▸ Written request
Change "Viewport" to "Screen size" in the records from their start through the line holding "Action: tap(512, 153)", inclusive, and keep everything else the same. Leave the pictures out of your answer.
## Start Dataset
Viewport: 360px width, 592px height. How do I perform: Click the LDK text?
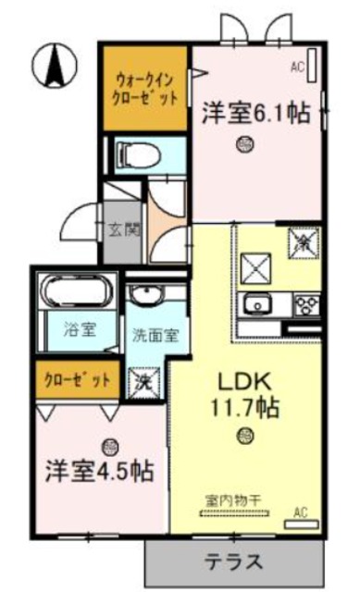pos(243,380)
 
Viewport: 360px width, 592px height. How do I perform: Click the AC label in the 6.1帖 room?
pos(297,67)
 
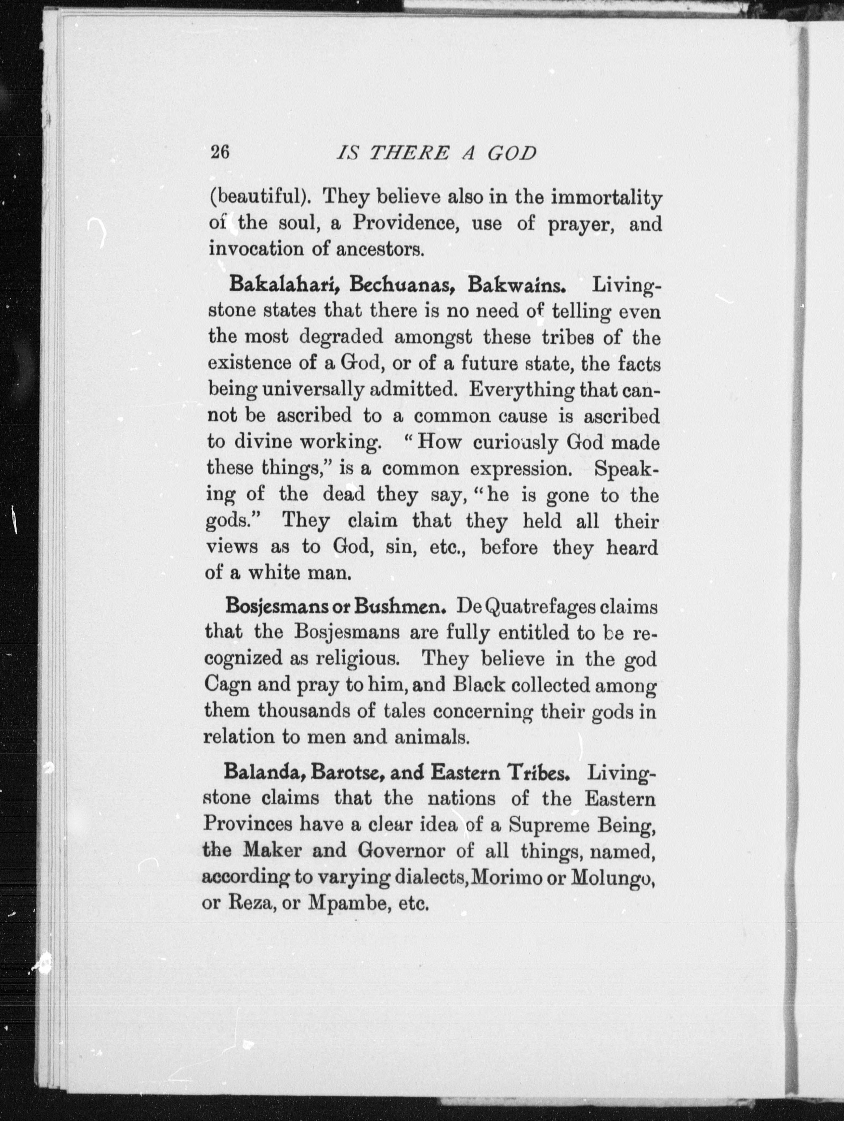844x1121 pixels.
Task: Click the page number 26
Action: tap(220, 152)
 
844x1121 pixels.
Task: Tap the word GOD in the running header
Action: tap(512, 153)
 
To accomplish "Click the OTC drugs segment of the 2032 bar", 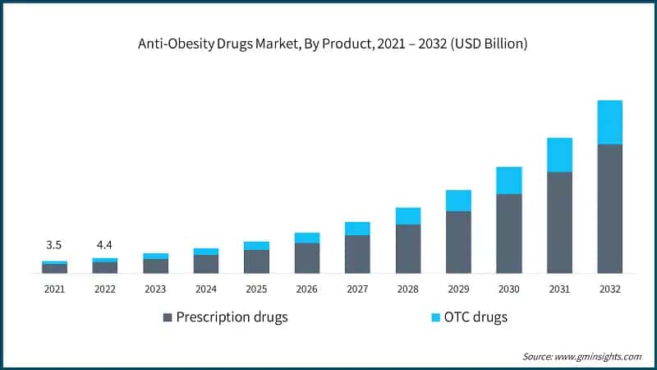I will click(x=609, y=122).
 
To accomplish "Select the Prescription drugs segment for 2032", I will click(x=609, y=209).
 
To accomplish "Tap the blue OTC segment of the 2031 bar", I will click(x=559, y=155).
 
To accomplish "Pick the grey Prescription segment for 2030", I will click(x=509, y=234).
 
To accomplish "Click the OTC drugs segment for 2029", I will click(x=458, y=201).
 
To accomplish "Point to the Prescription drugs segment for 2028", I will click(x=408, y=248).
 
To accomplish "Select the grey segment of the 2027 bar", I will click(x=357, y=254).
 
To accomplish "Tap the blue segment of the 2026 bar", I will click(x=307, y=238).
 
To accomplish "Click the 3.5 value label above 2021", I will click(x=54, y=245).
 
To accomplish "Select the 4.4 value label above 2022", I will click(x=104, y=245).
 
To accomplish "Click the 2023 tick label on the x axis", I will click(x=155, y=289).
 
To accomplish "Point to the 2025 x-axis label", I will click(x=256, y=289).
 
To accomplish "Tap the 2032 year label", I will click(x=609, y=289).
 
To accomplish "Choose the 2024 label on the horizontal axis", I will click(x=206, y=289).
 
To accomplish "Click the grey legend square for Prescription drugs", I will click(x=168, y=317).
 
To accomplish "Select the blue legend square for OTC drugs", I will click(x=436, y=317).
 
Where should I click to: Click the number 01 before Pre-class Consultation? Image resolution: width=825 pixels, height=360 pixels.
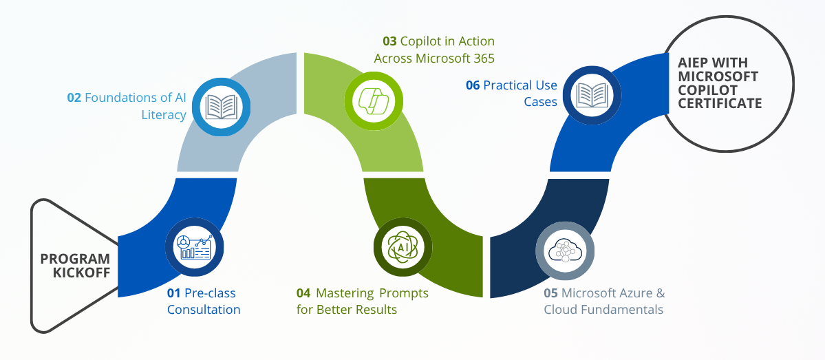174,293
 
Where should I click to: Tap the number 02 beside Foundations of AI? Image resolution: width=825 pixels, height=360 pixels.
74,98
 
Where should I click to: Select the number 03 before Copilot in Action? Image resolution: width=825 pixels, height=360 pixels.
390,41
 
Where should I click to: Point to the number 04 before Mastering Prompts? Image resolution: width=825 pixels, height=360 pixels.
303,293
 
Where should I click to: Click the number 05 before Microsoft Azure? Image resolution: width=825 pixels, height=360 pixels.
550,293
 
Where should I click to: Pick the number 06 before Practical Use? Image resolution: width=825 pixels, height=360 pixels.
473,85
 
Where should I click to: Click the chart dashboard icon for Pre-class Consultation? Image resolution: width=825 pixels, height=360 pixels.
195,247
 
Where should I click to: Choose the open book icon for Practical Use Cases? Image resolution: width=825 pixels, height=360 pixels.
591,95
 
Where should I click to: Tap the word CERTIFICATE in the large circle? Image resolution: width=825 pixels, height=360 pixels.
720,103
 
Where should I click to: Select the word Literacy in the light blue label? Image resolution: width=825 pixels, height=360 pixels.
164,114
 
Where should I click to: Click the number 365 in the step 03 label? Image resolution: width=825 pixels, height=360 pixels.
482,59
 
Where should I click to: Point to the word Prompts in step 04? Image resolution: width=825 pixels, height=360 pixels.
404,293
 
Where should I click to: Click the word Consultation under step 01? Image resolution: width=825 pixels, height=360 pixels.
204,310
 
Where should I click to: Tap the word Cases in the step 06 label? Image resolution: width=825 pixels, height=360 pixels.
541,102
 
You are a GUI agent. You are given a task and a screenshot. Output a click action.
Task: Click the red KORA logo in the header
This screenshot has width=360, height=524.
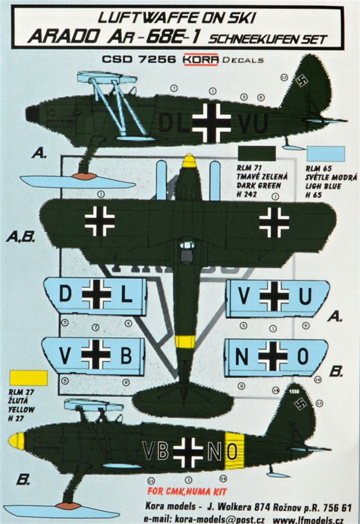pyautogui.click(x=201, y=60)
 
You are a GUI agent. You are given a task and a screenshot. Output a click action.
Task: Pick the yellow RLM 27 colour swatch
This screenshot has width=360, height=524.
pyautogui.click(x=28, y=378)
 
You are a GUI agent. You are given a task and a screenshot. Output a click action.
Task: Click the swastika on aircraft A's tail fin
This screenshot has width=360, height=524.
pyautogui.click(x=302, y=81)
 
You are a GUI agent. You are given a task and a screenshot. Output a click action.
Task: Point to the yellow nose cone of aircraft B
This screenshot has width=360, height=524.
pyautogui.click(x=17, y=441)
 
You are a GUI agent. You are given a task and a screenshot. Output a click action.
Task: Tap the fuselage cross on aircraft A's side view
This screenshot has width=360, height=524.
pyautogui.click(x=212, y=123)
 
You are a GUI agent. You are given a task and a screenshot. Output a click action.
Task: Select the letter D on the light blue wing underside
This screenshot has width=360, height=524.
pyautogui.click(x=66, y=294)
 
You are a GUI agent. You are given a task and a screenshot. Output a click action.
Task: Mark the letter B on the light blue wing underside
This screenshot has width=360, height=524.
pyautogui.click(x=126, y=355)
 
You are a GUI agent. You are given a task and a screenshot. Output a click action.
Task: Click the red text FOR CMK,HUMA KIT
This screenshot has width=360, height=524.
pyautogui.click(x=187, y=492)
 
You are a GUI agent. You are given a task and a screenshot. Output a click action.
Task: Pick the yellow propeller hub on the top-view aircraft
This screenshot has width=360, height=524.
pyautogui.click(x=189, y=161)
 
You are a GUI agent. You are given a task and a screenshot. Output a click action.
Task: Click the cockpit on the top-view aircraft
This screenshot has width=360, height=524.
pyautogui.click(x=187, y=252)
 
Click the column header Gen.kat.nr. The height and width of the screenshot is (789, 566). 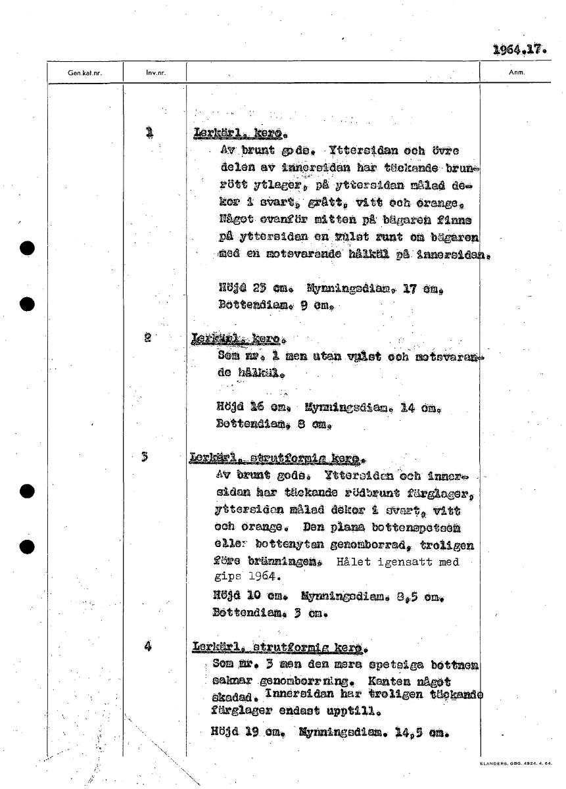[x=85, y=73]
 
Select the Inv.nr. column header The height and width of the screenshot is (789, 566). [x=155, y=73]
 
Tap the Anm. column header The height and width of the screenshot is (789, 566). [x=515, y=73]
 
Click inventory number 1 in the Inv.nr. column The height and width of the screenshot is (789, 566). [x=150, y=133]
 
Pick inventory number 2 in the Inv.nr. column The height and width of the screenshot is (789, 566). [x=149, y=338]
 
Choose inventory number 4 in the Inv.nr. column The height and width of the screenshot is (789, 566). [x=149, y=646]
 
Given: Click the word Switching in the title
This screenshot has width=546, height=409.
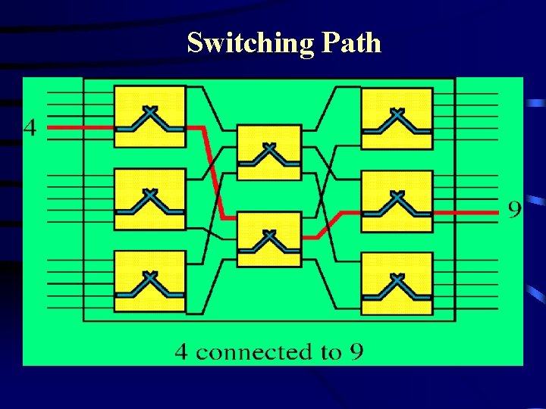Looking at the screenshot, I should point(249,43).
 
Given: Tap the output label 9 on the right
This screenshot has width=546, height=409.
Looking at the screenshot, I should point(514,209).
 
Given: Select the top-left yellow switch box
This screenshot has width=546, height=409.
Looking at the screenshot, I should point(149,117).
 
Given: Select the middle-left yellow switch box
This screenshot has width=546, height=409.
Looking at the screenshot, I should point(149,199).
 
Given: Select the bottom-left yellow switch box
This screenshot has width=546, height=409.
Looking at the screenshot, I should point(149,281).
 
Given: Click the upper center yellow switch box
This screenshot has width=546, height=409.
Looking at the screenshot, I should point(268,152).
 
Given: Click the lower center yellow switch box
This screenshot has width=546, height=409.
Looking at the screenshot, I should point(268,239).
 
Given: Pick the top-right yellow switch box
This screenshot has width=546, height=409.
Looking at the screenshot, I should point(396,119).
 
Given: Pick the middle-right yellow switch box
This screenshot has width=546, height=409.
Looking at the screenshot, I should point(396,201).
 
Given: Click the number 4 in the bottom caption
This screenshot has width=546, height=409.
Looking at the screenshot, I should point(182,351).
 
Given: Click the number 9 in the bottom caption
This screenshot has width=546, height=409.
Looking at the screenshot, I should point(356,351).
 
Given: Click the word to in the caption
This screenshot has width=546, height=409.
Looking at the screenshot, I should point(330,352).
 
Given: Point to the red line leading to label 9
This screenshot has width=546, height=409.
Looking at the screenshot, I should point(470,213).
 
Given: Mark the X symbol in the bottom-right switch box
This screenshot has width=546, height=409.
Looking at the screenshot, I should point(396,279).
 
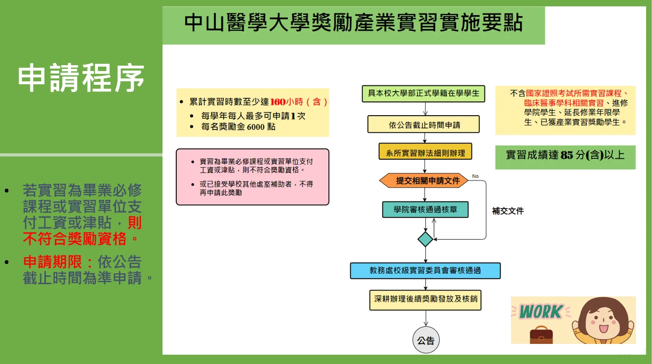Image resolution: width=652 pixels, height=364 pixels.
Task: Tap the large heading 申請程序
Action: pos(81,78)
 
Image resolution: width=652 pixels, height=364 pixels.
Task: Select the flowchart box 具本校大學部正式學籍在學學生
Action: pos(423,93)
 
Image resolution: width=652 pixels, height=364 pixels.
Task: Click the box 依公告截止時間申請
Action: pos(424,124)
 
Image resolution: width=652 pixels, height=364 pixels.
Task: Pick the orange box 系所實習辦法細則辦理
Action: pos(425,152)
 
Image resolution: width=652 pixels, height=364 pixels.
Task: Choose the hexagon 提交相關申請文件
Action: pos(424,181)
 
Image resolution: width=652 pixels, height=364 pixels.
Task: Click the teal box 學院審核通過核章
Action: pos(425,210)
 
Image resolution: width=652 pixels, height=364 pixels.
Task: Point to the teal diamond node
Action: pos(425,239)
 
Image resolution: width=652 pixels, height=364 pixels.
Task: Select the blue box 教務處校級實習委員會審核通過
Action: pos(425,270)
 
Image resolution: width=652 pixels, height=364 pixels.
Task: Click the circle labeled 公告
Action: pos(425,340)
## End Dataset
▸ Correct answer
Screen size: 360px width, 592px height. How do I perform: Click the LDK text?
pos(243,380)
 
Screen size: 360px width, 592px height. How do I perform: Click the AC label in the 6.1帖 room?
pos(297,67)
 
844x1121 pixels.
Task: Click the page number 26
Action: tap(220, 152)
 
844x1121 pixels.
Task: Tap the word GOD in the running header
Action: tap(512, 153)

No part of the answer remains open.